These turtles are highly piscivorous, albeit indiscriminate predators, with a broad diet that also includes crayfish, freshwater mussels, salamanders, juvenile alligators, turtles, snakes (including Cottonmouths), wood ducks and carrion. They seldom take healthy game fish like large-mouth bass. Interestingly, they sometimes eat acorns, wild grapes, palmetto berries and other fruits that fall into the water.

Alligator snappers are especially fond of smaller turtles and frequently prey on musk turtles (Sternotherus spp.), which are often abundant in habitats where snappers occur. Alligator snappers can detect the odors of musk turtles in the water column, and musk turtles, in turn, are able to discern the presence of nearby gator snappers using chemical cues (and avoiding them, when possible!).

Legendary turtle ecologist Archie Carr (1909-1987), who spent time in Savannah as a youth, told a good alligator snapper story that involved the species preying on musk turtles.
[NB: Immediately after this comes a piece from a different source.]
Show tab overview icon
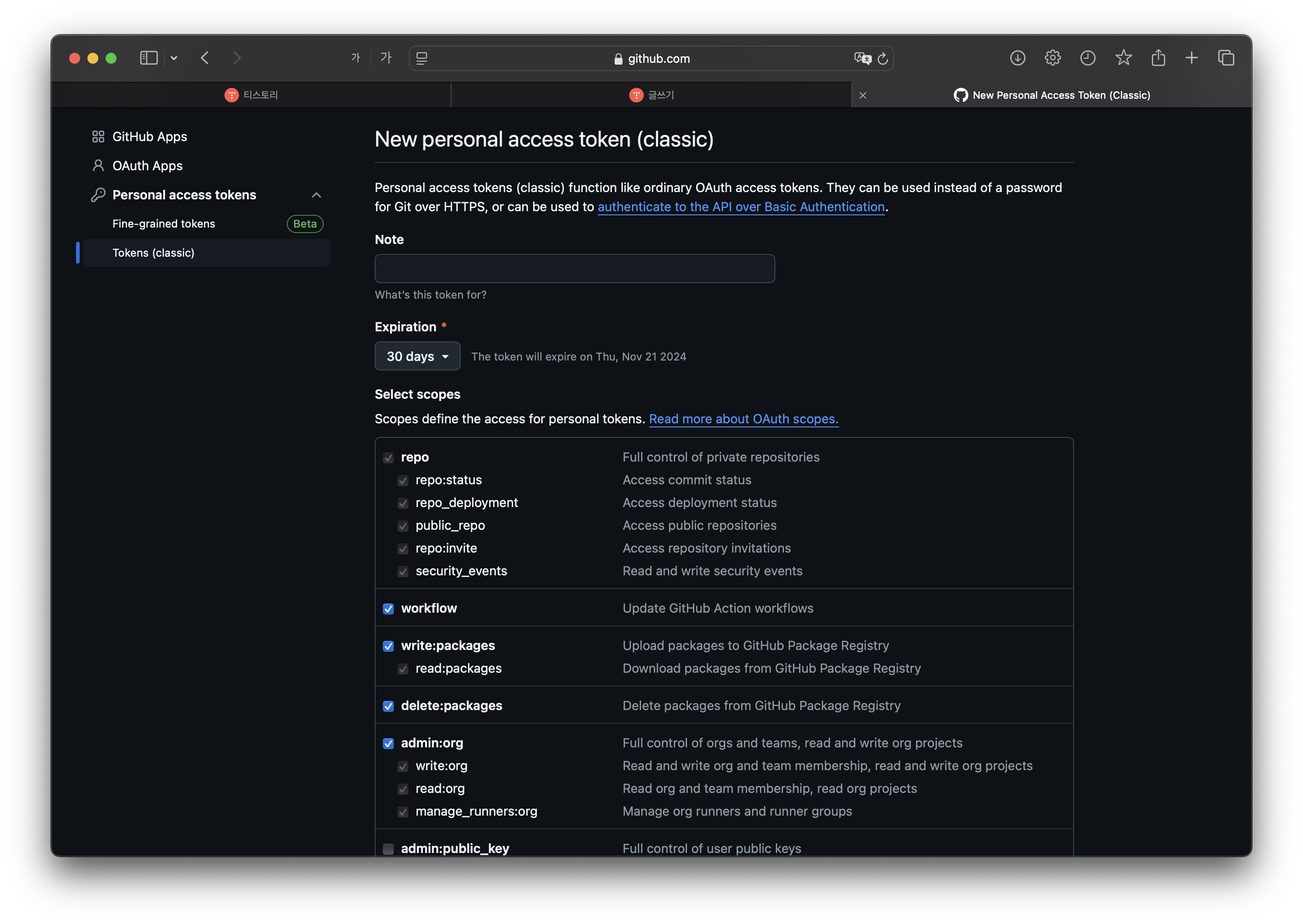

At one point the Carr family became the proud owners of a confiscated, large male alligator snapper, a 100-pound behemoth brought to them from the Suwannee River community of Jasper, FL. “Jasper,” relocated to the Carr’s home near Micanopy, was initially placed in a small dugout pool where he quickly habituated to being hand-fed fish. Of his own volition, Jasper soon moved down slope to a natural lake behind the house, a wetland that contained Macrochelys prey in abundance. Although he continued to hustle shore-ward for the free meals the Carr’s regularly carried to the lake margin, he again became a wild turtle, a real predator. Archie wrote of the agonizing sounds that came from the lake on warm nights. Their windows open on mild evenings, Archie, lying in bed, would hear the “sickening, crunching noises” of Jasper dispatching musk turtles by cracking them in his jaws.

Using the oral lure, alligator snappers may adopt a quintessential sit-and-wait foraging mode. Some turtles have been reported to be rather sedentary, ensconced in the same lair for weeks, letting supper come to them so to speak. But commonly individuals are active foragers–bottom-walkers who hunt at night.